Surpris, je la regardai immédiatement et fut frappé de stupeur : sur le papier plastifié, je me trouvai au sol, le nez en sang, avachi de tout mon long ; Jim avec l’air d’un Fudō Myō-ō, debout face à moi et derrière lui, Amid et Léo qui riaient aux éclats. Je devinais que la scène avait été prise de loin (le zoom déformant toujours l’image d’une manière très infime) mais fut toutefois étonné de constater que je n’avais pas vu la nouvelle élève dans les parages hier matin. Je levai les yeux vers elle et c’est là qu’elle déclara :

— Tu veux que je fasse quoi de cette photo ?

Sa voix avait l’accent léger des îles mais le ton aigre – pardonnez-moi le jeu de mots ! – du cornichon.

— Quoi ? fis-je d’un air idiot.

— Je fais quoi de cette photo ? répéta-t-elle. Je peux la balancer sur les réseaux pour dénoncer le connard qui t’a fait ça, ou bien je te la vends pour que tu puisses le faire chanter. À toi de voir.

— Mais ça va pas la tête ?! glapis-je, tournant la mienne pour voir si personne ne nous écoutait, à part Thilio ; mais c’était le CDI, alors non, du coup je repris sur le ton du secret : C’est quoi cette histoire ?

— J’ai pris une photo. Tu es dessus, donc elle t’appartient.

Je remis de l’ordre dans mes idées perturbées et repris contenance :

— Ok, déjà : comment tu t’appelles ?

— Mapie.

— C’est pas japonais, ça…, lâchai-je puis vis son sourcil haussé ; je crachais un juron puis : Pardon.

— Y a pas de mal.

— Et… pourquoi t’as pris… non, c’est bête de demander ça.

Thilio s’approcha et se mêla à la conversation avec la question la plus impertinente :

— Combien ça vaut ? et il montra l’appareil accroché à son cordon.

— Oh, j’en sais rien, fit Mapie en soulevant sa machine. C’était à mon père, il me l’a légué.

— Toutes mes condoléances, anticipais-je…

— Il est pas mort.

…mal. Je pinçais des lèvres et elle lâcha un petit rire. Pour changer de sujet, je demandais :

— Pourquoi tu me la donnerais à moi et pas à Jim ?

— Question d’éthique : je soutiens pas les harceleurs.

Logique – dans un certain sens – mais surtout rassurant.

— Merci, dis-je sincèrement.

— Dis-le après avoir fait ton choix.

— Euh… (Thilio revint à la charge) Ça t’amuse de faire tomber les petites frappes ?

— Dans le lycée de ma grande sœur, y avait des voyous dans le même genre (elle haussa des épaules) J’ai pris des photos, placé les preuves sur les réseaux sociaux et les gens ont fait le reste.
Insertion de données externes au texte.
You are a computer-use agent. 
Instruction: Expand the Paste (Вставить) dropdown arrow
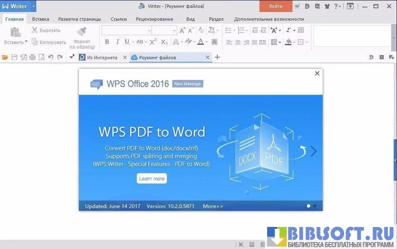pos(26,42)
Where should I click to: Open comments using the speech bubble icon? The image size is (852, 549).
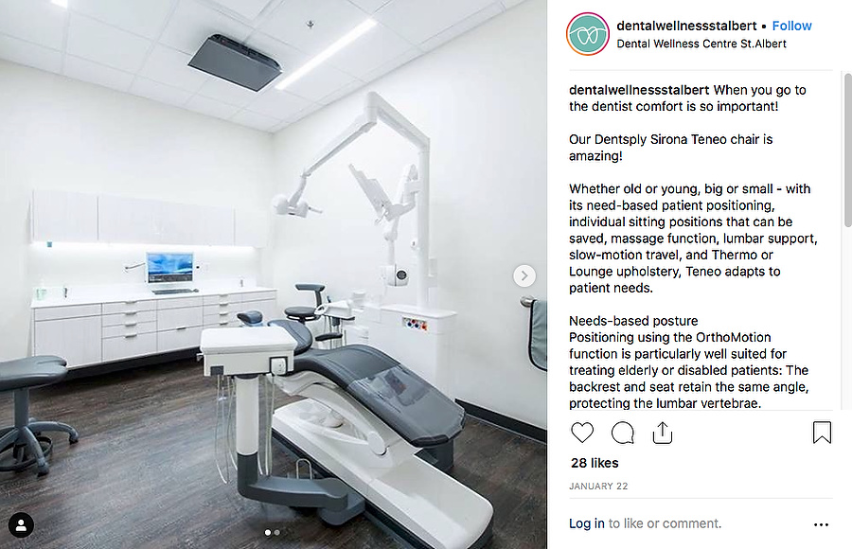click(622, 433)
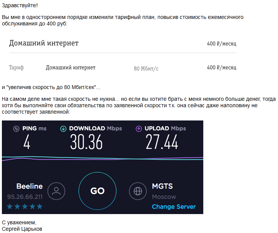Viewport: 278px width, 233px height.
Task: Click the Beeline provider name
Action: [30, 186]
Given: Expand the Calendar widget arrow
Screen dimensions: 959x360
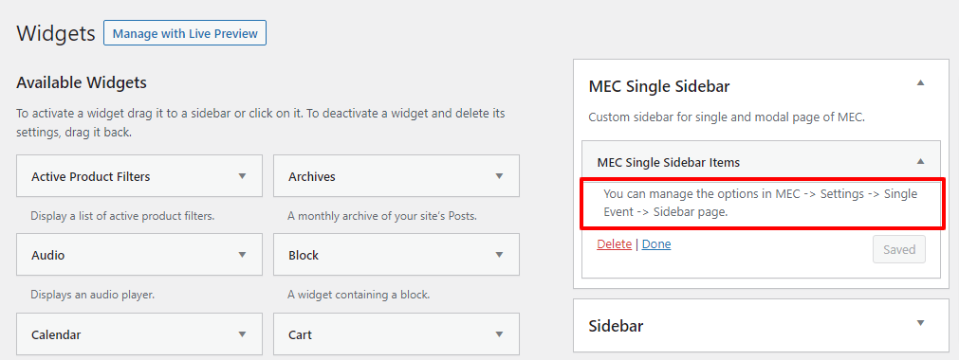Looking at the screenshot, I should [x=242, y=334].
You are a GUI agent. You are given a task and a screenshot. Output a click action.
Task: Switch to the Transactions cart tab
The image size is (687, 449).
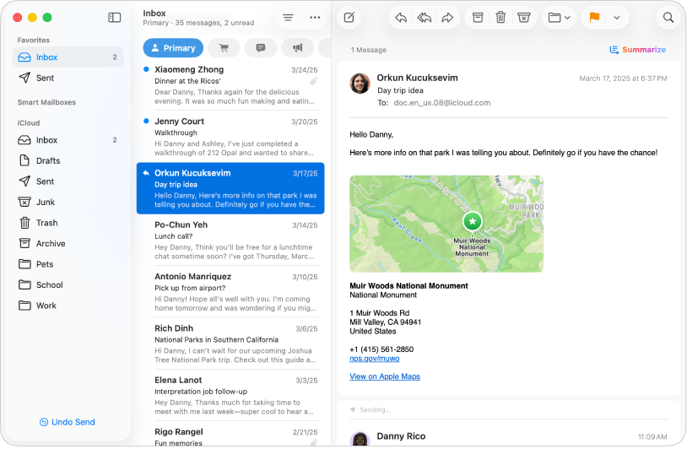[x=224, y=48]
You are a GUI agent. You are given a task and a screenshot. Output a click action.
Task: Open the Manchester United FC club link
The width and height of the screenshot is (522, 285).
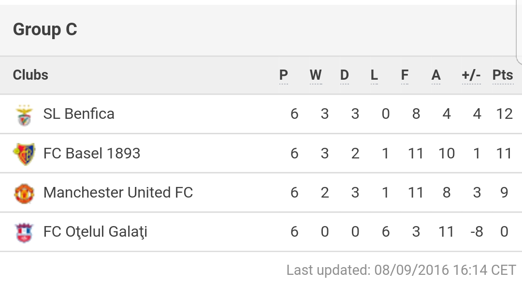coord(118,192)
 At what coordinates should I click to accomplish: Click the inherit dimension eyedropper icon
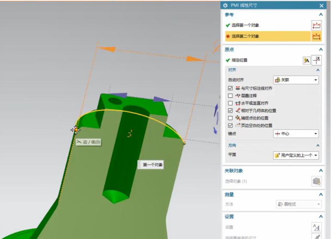coord(316,237)
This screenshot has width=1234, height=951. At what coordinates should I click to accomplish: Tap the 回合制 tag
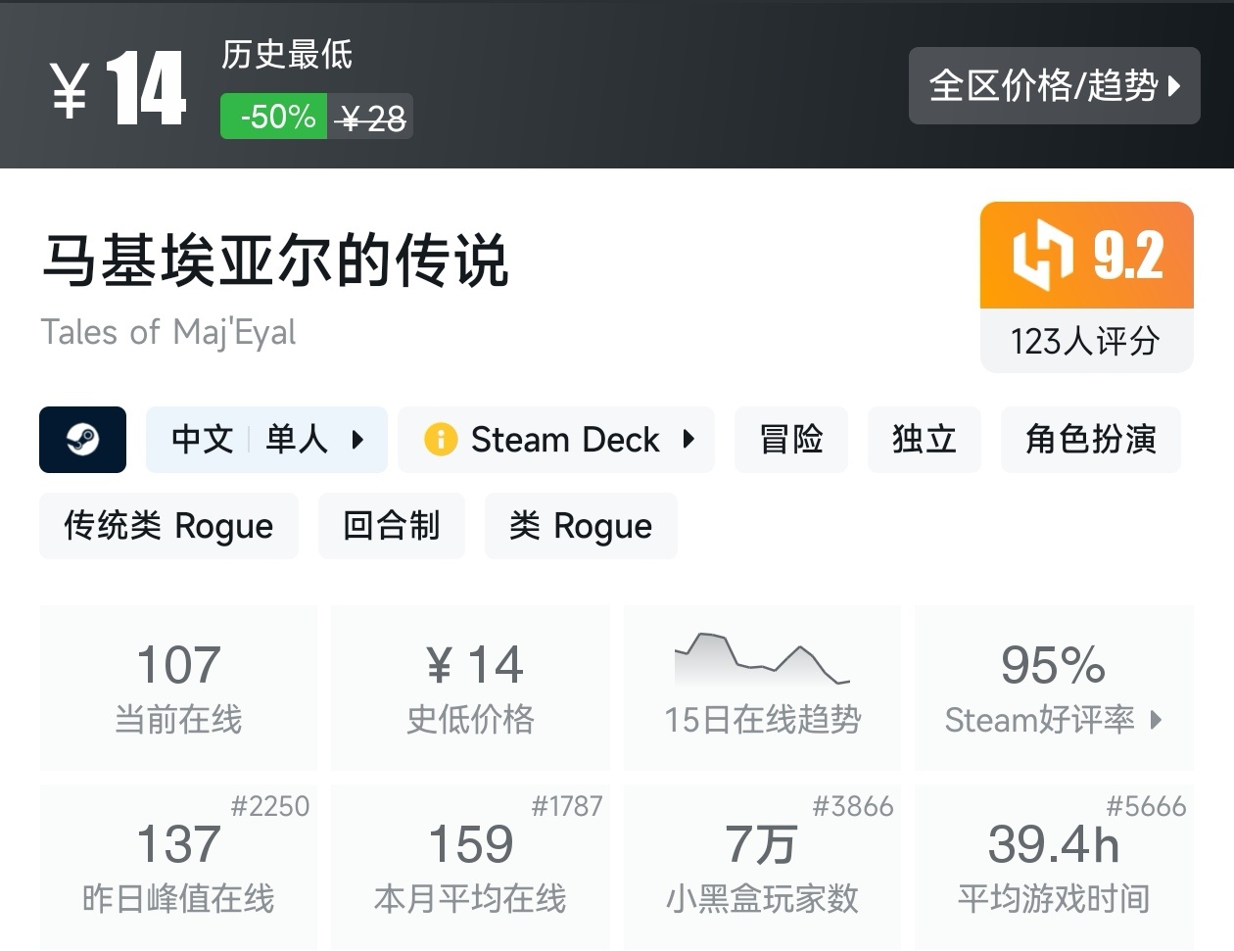[391, 526]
— C’est cruel, commentai-je en pensant à la sœur.

— J’ai changé de méthodes, répondit-elle en comprenant mon intention : Si je poste cette photo, je flouterais ton visage… mais bon, avec ta réputation du moment…

Elle me lança un regard entendu et je me dégonflais par la bouche ; quoi qu’il se passe après mon « choix », j’aurais toujours une réputation de victime, chose qui me pourchasserait toute ma vie. Visiblement compatissante, Mapie fit une moue triste.

— Désolé, je voulais pas plomber l’ambiance (elle tendit de nouveau la photo) Mais c’est ça qui va te permettre de te sortir de ce harcèlement et rien d’autre.

Je marquai un silence… avant de comprendre que, de toute manière, ce collège était trop populaire pour qu’on s’intéresse à un petit gosse de riche comme moi, trop raciste pour qu’on se dise qu’un fils d’italien en valait la peine.

— D’accord, je veux bien que tu te charges de la vengeance, finis-je par décider avant de tendre ma main vers Mapie : Deal ?

Elle la regarda un instant, avant de faire une moue que je ne connaissais que trop bien : celle des marchands aux marchés aux puces quand vous commenciez à marchander avec eux.

— T’es riche, non ?

— Mon père l’est, précisai-je.

— Super, alors. Ça fera 400 €.

J’ouvrais la bouche en grand et j’entendis Thilio pouffer ; je me tournai vers mon ami avec la trahison aux tripes sauf qu’il ne fit que hausser des épaules et fit une chose rare : il me railla.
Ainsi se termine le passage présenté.